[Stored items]
--
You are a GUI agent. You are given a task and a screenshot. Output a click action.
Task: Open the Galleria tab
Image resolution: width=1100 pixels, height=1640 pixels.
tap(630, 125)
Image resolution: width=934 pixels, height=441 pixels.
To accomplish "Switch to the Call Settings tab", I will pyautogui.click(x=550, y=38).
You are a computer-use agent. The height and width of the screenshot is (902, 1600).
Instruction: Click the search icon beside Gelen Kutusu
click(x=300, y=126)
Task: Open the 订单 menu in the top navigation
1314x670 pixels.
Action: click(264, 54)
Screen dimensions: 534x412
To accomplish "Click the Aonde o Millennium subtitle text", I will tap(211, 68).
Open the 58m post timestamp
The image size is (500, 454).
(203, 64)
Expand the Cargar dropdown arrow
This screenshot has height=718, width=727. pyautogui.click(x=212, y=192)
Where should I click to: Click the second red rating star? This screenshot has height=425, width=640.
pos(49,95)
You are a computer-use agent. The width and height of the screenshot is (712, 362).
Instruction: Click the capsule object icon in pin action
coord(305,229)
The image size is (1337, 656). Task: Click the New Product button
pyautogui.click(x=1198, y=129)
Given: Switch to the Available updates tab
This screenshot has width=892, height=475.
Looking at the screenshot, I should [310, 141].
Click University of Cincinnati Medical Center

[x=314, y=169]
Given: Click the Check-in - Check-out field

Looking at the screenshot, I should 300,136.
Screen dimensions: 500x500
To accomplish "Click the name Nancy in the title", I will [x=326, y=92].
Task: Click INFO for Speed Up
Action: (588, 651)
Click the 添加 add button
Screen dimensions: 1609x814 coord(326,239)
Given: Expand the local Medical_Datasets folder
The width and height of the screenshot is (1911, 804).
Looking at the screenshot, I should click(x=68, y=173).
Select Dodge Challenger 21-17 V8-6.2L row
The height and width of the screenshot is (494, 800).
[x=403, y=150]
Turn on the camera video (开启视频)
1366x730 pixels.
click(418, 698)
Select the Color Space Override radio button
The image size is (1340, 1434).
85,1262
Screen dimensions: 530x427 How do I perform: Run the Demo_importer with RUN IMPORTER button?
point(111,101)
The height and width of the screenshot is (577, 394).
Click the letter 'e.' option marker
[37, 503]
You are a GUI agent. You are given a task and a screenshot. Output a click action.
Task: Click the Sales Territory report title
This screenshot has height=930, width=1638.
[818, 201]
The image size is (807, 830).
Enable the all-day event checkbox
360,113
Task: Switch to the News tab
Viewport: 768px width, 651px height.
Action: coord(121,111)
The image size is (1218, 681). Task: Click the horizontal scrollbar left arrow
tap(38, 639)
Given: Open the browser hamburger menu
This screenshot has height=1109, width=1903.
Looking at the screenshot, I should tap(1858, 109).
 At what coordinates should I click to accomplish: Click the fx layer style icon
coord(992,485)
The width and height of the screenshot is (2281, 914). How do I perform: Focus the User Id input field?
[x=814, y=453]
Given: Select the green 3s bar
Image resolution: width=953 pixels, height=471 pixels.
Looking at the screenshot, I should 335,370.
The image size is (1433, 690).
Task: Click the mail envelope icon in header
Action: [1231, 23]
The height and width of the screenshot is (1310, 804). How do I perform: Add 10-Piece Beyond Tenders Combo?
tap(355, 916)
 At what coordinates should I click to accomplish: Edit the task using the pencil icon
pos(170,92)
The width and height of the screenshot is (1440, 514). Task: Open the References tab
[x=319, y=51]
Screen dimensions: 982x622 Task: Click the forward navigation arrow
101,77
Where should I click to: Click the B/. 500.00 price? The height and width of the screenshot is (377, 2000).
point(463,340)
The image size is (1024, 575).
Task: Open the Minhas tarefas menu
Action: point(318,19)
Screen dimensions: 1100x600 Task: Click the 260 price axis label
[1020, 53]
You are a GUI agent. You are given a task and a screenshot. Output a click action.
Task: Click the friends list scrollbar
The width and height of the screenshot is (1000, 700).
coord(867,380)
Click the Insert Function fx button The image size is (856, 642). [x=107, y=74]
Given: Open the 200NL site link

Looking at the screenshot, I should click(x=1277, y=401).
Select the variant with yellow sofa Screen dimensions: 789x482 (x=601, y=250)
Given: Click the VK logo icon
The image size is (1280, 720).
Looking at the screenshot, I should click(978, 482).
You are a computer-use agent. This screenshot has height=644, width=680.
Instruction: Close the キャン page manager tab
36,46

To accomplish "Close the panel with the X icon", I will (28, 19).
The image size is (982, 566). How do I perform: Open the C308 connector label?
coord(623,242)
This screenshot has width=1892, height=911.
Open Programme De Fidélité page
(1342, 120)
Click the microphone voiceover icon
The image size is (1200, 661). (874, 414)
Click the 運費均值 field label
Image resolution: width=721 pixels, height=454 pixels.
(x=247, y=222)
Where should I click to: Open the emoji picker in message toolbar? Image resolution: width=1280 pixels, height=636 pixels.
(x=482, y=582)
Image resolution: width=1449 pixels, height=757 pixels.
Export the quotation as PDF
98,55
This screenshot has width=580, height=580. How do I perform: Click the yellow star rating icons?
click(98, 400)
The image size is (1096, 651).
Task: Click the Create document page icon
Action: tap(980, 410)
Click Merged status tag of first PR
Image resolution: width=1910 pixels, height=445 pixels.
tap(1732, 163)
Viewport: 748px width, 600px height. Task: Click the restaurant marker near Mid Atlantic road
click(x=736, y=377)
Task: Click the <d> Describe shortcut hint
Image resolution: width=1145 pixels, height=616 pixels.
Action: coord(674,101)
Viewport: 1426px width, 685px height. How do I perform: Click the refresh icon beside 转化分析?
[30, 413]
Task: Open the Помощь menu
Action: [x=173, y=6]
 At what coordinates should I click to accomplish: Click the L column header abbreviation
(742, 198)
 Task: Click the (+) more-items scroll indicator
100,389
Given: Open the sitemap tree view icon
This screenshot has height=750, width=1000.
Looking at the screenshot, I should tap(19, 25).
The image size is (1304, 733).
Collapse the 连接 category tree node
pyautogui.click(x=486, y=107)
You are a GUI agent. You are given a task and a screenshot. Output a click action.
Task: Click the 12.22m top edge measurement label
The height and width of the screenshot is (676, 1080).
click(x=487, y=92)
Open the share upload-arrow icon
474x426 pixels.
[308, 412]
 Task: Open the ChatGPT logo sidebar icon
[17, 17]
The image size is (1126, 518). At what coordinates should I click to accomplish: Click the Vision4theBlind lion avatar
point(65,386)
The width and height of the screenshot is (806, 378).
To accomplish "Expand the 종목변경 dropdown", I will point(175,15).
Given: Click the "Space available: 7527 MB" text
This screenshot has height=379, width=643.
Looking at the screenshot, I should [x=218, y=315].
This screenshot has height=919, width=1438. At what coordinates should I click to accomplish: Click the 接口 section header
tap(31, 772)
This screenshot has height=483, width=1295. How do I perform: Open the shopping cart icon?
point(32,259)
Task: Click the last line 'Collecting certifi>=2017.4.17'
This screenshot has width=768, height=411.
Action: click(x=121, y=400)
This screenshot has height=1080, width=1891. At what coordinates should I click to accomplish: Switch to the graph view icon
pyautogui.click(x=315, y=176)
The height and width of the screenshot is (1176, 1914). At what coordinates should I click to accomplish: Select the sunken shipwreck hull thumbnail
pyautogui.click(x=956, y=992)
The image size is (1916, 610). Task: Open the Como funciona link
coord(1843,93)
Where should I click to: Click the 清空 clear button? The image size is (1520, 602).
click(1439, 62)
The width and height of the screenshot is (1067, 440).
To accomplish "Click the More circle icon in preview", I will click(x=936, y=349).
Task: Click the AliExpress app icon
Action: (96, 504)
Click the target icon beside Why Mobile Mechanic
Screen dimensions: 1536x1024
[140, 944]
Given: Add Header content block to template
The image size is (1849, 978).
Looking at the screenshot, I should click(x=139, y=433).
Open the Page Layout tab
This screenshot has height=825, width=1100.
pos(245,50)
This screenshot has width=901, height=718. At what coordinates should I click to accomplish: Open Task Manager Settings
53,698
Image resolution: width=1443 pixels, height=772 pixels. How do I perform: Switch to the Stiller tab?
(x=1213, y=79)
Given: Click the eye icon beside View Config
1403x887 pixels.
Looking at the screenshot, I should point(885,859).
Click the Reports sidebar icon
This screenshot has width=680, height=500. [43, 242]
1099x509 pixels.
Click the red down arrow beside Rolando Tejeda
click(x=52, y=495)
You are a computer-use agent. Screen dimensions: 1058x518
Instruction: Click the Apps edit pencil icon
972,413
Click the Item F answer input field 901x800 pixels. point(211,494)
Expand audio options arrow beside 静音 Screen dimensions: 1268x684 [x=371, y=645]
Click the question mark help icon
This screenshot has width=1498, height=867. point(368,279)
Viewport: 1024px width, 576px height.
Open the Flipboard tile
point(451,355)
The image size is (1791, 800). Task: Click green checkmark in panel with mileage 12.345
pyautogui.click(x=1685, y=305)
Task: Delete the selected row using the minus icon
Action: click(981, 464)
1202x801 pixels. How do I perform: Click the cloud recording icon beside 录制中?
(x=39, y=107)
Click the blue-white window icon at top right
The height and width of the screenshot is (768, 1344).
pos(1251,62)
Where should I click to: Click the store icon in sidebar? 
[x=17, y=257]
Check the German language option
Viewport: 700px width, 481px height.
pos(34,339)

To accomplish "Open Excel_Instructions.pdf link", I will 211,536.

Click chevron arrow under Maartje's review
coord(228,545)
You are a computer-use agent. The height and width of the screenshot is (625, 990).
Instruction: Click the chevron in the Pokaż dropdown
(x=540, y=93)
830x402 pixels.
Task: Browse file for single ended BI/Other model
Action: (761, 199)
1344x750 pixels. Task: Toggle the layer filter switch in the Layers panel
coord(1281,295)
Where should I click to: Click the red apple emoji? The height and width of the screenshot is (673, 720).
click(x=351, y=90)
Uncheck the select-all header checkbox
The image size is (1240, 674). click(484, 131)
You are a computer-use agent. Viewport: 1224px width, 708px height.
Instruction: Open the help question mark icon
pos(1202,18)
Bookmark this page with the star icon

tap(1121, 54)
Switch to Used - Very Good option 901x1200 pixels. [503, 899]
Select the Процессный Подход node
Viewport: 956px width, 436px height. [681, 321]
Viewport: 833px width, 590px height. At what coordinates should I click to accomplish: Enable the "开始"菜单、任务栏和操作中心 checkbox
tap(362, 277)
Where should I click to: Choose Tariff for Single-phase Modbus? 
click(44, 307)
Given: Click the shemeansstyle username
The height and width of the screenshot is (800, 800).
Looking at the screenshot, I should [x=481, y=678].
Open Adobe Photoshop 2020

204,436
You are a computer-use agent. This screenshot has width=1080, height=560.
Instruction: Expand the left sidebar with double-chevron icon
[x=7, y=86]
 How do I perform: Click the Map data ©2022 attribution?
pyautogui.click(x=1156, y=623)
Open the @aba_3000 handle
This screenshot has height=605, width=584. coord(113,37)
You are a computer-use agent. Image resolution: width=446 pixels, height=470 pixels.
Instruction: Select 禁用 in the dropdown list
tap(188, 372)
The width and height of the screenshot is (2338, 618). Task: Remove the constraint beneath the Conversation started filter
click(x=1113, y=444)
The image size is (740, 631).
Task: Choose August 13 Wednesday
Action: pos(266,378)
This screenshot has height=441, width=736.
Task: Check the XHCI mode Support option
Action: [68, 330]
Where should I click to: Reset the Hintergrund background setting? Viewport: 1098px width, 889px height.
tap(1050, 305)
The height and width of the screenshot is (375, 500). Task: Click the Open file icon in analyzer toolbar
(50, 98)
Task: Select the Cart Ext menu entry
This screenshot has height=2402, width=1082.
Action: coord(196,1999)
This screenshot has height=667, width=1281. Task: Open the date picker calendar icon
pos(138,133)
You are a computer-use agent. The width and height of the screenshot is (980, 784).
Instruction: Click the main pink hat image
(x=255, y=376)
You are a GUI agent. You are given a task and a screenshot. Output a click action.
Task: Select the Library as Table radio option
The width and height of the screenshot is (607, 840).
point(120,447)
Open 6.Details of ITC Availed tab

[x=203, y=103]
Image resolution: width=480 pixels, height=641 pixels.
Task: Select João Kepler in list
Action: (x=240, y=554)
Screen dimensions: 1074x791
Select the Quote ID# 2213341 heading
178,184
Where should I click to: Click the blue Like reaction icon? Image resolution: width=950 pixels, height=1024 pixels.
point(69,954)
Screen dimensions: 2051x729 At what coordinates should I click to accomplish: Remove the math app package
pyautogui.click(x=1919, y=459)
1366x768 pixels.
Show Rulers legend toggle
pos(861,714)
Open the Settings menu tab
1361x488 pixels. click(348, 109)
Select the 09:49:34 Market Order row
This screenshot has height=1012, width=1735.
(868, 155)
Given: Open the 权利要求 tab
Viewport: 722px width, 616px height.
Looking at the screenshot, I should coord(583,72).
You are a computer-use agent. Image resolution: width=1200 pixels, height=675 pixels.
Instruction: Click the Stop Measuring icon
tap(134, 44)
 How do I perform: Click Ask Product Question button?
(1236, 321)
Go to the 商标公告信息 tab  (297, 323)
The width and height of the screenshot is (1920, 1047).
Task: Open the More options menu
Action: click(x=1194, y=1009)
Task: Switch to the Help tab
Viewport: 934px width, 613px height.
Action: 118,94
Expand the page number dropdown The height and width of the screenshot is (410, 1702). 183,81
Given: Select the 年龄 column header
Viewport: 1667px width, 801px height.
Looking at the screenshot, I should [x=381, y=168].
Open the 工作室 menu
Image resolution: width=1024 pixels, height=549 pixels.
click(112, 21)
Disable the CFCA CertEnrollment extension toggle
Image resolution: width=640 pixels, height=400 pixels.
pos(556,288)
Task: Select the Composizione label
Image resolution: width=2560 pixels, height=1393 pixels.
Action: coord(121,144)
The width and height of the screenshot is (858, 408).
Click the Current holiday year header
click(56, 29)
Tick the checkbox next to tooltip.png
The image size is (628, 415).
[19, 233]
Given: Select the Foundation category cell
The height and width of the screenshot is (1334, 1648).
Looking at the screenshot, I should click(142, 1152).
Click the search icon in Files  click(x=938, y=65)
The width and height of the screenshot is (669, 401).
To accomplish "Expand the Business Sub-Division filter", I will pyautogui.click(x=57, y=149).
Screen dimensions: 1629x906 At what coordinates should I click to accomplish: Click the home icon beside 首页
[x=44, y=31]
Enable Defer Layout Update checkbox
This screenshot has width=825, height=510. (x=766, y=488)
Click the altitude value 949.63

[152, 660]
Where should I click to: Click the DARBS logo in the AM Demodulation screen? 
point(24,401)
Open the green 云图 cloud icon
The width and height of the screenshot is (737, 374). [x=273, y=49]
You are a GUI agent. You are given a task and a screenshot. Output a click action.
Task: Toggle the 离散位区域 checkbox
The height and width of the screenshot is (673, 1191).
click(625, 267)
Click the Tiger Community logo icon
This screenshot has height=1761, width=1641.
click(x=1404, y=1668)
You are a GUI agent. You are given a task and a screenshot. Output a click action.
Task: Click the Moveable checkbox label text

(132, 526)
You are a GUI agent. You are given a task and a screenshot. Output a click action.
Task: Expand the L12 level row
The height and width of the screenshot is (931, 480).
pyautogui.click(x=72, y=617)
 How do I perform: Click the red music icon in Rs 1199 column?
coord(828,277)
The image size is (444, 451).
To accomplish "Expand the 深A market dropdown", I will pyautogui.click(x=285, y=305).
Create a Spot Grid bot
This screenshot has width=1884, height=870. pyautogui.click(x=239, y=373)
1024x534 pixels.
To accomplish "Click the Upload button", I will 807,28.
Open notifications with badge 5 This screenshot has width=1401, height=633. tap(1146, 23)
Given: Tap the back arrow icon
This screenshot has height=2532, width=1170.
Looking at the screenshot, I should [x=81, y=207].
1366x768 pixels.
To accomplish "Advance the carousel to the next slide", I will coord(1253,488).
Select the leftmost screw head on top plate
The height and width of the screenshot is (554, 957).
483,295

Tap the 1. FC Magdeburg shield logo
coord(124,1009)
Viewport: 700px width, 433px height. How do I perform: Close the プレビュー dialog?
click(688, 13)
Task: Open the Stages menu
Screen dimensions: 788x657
--
→ **EXERCISE OBJECTIVE**
Looking at the records above, which lines contain "next"? Copy those lines.

→ **RESULT OF THE EXERCISE**
Tick the checkbox next to tooltip.png
To accomplish "Advance the carousel to the next slide", I will coord(1253,488).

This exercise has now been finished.